Low Protein Formula: Consequences of Quantitative Effects of Pre-analytical Factors on Amino Acid Concentrations in Plasma of Healthy Infants

JIMD Rep. 2017:32:59-67. doi: 10.1007/8904_2016_566. Epub 2016 Jun 15.

Abstract

Objective: Quantifying pre-analytical effects of postprandial sampling delay and daily protein intake on plasma amino acid concentrations in healthy infants fed formula with low protein content (1.8-1.9 g/100 kcal). Intake of formula with higher protein content bears a risk for later obesity (Kirchberg, J Clin Endocrinol Metab 100(1):149-158, 2015). Formulas containing less than 1.8 g protein might be adequate but not safe (Fomon, J Pediatr Gastroenterol Nutr 28:495-501, 1999). With on-demand feeding reproducible controls of indispensible amino acid concentration cannot be made at trough level.

Methods: Data of 102 healthy infants aged 1 month and 79 aged 4 months fed formula with low protein content were obtained from a previous study (Haschke-Becher, J Inherit Metab Dis 39(1):25-37, 2016). They were analysed by multiple regression. Independent variables were the postprandial sampling delay from 2.25 to 4.5 h and the daily protein intake. Dependant variables were the amino acid concentrations. The combined effect was calculated with the natural logarithm of the amino acid concentration.
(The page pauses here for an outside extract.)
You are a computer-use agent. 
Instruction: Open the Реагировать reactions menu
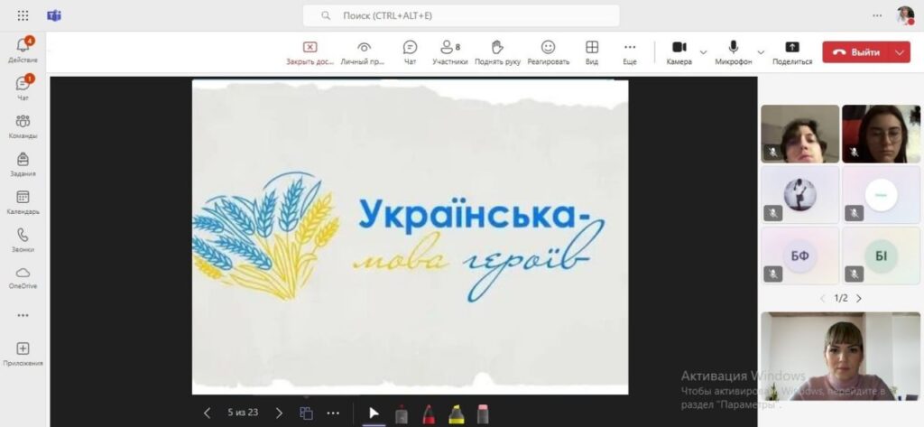pyautogui.click(x=548, y=51)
Results: Most amino acids fitted a significant exponential decrease due to the sampling delay, except of aspartate, citrulline, glutamine, glutamate, histidine, tryptophan and tyrosine at 1 month; and at 4 months except of citrulline, glutamine, glutamate, glycine and ornithine. Significant effects of protein intake were found for lysine and serine at 1 month and for glutamate at 4 months of age. Lowest limits of significant amino acid concentrations were calculated by extrapolation of sampling delay to 5 h and using the 10th percentile after back-transformation to μmol/L. A procedure to avoid the pitfall of overestimating amino acid concentration is presented.